The Micro Grant Research Award from Team Telomere, Inc. supports research initiatives led by investigators who are driving scientific advancements in the field of Telomere Biology Disorders. We funded our inaugural Team Telomere Micro Grant Research Award in 2024.
The Micro Grant Research Award from Team Telomere is a single award of up to $10,000 total costs for an one-year project.
Team Telomere 2024 Micro Grant Research Award Recipient
Investigator: Dr. Kelvin Cesar de Andrade, NIH/NCI
Project Title: Characterization of the TERT p.K1050N variant: a potential founder effect in Ashkenazi Jewish populations associated with telomere biology disorders
Lay Summary:
Dr. de Andrade’s study will evaluate if individuals of Ashkenazi Jewish ancestry carry a common genetic alteration associated with increased risk of developing telomere biology disorders. These results will form the foundation for future tailored clinical management strategies and specific genetic counseling recommendations for the Ashkenazi Jewish community.
Research Results Summary
Our project focused on understanding a rare genetic change in the TERT gene, called p.K1050N, which affects how our bodies maintain telomeres – the protective caps at the ends of chromosomes that keep our cells healthy. When telomeres become too short or don’t function properly, it can lead to a group of conditions called telomere biology disorders (TBDs). These disorders can cause serious health problems like bone marrow failure, lung disease, and liver problems.

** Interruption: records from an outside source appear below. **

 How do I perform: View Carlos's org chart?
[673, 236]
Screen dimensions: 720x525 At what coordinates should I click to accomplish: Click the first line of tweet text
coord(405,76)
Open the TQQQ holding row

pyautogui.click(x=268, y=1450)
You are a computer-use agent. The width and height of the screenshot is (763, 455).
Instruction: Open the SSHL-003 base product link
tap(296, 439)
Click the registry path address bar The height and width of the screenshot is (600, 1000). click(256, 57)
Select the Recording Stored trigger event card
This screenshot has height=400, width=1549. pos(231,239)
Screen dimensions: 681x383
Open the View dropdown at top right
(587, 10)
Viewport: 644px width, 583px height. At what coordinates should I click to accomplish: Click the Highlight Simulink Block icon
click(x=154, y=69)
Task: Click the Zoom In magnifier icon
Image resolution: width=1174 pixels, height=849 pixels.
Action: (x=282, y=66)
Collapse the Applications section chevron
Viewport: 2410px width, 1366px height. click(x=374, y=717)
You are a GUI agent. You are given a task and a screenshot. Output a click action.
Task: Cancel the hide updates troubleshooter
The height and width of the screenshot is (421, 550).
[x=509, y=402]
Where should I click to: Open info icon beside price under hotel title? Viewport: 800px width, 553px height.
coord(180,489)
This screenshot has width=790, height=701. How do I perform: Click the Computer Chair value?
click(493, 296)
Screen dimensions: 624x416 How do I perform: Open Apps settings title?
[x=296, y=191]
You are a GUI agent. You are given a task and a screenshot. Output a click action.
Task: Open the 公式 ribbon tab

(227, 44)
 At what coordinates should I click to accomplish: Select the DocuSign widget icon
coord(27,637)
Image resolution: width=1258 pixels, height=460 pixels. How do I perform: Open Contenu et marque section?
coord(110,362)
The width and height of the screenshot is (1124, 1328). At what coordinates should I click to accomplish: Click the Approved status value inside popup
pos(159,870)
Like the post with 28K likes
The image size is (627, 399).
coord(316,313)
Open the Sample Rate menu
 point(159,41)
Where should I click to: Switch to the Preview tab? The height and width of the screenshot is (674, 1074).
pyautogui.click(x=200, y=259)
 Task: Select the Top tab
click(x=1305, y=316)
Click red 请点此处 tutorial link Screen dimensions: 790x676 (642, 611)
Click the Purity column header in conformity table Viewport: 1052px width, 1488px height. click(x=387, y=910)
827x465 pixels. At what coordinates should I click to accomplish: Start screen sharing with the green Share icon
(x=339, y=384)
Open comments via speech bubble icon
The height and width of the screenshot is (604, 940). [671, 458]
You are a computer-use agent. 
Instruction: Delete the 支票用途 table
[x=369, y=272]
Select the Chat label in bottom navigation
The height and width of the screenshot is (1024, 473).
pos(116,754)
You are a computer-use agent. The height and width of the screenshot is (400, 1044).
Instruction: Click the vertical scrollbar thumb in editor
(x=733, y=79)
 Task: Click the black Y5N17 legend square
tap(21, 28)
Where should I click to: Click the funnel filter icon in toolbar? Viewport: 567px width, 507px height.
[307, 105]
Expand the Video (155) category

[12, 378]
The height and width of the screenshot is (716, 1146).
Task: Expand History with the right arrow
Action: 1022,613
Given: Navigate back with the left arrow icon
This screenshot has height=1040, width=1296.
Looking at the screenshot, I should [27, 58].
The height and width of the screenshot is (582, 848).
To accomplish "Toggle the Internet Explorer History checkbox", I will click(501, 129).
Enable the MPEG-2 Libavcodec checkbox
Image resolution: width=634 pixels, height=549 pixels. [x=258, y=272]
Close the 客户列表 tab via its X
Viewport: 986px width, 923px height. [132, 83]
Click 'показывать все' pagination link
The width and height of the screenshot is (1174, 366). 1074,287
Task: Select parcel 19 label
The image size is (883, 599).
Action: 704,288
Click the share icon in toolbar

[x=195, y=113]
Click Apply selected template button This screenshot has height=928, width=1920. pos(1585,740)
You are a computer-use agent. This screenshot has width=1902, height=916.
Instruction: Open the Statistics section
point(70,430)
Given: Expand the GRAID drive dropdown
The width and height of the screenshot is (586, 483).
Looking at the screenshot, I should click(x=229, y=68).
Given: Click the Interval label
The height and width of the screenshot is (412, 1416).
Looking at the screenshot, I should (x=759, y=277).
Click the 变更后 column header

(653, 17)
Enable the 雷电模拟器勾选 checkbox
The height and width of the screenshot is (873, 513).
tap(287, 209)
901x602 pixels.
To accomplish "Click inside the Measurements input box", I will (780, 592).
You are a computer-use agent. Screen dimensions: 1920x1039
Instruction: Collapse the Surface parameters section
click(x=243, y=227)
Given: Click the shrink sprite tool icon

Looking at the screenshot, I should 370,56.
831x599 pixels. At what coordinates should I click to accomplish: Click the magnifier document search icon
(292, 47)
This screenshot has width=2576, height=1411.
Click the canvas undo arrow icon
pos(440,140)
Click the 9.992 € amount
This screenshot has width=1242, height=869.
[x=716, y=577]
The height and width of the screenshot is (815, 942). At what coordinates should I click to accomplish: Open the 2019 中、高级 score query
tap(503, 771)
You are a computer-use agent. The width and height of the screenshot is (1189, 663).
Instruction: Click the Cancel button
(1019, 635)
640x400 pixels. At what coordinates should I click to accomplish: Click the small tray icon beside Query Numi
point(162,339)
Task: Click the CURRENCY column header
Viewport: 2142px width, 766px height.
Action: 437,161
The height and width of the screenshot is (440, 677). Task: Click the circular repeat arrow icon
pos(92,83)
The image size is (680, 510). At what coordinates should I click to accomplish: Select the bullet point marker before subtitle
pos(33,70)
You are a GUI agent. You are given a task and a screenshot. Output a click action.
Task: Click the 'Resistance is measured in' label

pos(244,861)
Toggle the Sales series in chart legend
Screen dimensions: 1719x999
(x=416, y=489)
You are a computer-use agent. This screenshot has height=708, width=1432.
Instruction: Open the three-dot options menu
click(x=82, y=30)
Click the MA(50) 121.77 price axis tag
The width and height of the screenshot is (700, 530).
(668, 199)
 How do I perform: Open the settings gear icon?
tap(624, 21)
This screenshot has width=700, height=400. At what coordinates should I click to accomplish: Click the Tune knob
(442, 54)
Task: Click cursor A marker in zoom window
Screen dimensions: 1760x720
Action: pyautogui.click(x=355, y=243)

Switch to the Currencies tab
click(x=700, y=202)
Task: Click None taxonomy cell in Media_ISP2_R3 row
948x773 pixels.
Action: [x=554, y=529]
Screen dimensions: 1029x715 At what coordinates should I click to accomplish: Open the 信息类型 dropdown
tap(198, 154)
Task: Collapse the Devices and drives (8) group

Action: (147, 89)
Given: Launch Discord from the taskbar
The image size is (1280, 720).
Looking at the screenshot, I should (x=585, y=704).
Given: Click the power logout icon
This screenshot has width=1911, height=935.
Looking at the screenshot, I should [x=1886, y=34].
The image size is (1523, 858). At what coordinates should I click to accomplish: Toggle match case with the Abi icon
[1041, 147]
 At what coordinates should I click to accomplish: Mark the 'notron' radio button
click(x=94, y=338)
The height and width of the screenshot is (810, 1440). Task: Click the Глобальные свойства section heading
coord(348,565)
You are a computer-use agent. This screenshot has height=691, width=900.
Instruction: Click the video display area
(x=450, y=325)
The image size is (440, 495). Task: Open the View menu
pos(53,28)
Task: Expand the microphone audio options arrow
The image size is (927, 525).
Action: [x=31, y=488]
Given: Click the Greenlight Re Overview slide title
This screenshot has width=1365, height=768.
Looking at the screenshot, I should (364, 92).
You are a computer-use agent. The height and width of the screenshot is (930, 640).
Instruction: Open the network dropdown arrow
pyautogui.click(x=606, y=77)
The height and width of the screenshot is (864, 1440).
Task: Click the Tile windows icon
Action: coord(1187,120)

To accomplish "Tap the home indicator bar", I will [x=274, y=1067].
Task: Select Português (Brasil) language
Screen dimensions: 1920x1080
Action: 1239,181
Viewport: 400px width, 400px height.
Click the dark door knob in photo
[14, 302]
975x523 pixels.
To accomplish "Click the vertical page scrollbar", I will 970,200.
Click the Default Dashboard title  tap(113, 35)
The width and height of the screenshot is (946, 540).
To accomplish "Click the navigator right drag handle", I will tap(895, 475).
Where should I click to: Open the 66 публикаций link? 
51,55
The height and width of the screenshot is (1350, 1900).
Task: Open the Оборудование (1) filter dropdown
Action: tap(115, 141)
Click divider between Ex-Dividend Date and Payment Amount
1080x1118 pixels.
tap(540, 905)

We discovered that this TERT variant is especially common in people of Ashkenazi Jewish (ASH) ancestry and likely came from a single ancestor many generations ago. This is known as a founder effect. By analyzing the DNA of over 500,000 people from large research databases (like the UK Biobank and All of Us), we identified a specific genetic pattern shared by almost everyone who carries this variant. This strongly supports the idea that the p.K1050N variant originated in a common ancestor. In addition, we examined the mitochondrial DNA (passed down from mothers) and Y-chromosome markers (passed down from fathers) and found patterns consistent with known ASH ancestry, further supporting the historical context of this variant.
We also studied patients who carry the variant to see how it affects their health. One person who inherited the variant from both parents had severe symptoms from an early age. Others, who inherited it from only one parent, showed a mix of outcomes—some had symptoms like lung or liver disease, while others were healthy. Many of them had short telomeres, a hallmark of TBDs.
In the lab, we tested the impact of the variant on telomerase, the enzyme responsible for maintaining telomeres, in cells from patients with the variant. We found that this variant weakens telomerase activity, reduces its efficiency, and slows down cell growth. These functional changes may help explain the TBD-related manifestations observed.
These findings are important because they help doctors and researchers better understand who might be at risk for TBDs, particularly within the ASH community.